DinoMan / speech-driven-animation

949 stars 289 forks source link

The quality of the generated video #68

Closed bachelorY closed 2 years ago

bachelorY commented 2 years ago

Hello! I have run code to generate the test.mp4, and it looks pretty good, but when I use my own image to generate video, something unexpected happend. It is very blurry, and you can even see another face in this video! I tried different images, but the result is still the same. Are there any requirements for the selection of pictures? Thank you for watching my issues.

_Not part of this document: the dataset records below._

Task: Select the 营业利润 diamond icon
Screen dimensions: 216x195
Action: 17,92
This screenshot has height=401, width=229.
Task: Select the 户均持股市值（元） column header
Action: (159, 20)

DinoMan commented 2 years ago

Hi we have only provided models trained on relatively small datasets shot under studio conditions. In addition the diversity of the subjects in these datasets is also quite small. As a result although the model will work for unseen subjects from within the dataset it alters the appearance when using in the wild data (which has different backgrounds etc). We have chosen not to make available the model trained on LRW, which can generalise to any face well. That having said, the best generalisation comes when using the CREMA-D model (because it has the most subjects and best diversity). Although this is not as good as the LRW model it does sometimes work well on in the wild photos. Maybe use the library with the crema model and see if it works better. I hope this helps.

bachelorY commented 2 years ago

Thank you for replying my issue I did as you said, and the quality of the generated video has improved to a certain extent but it is still not satistactory. Thank you again.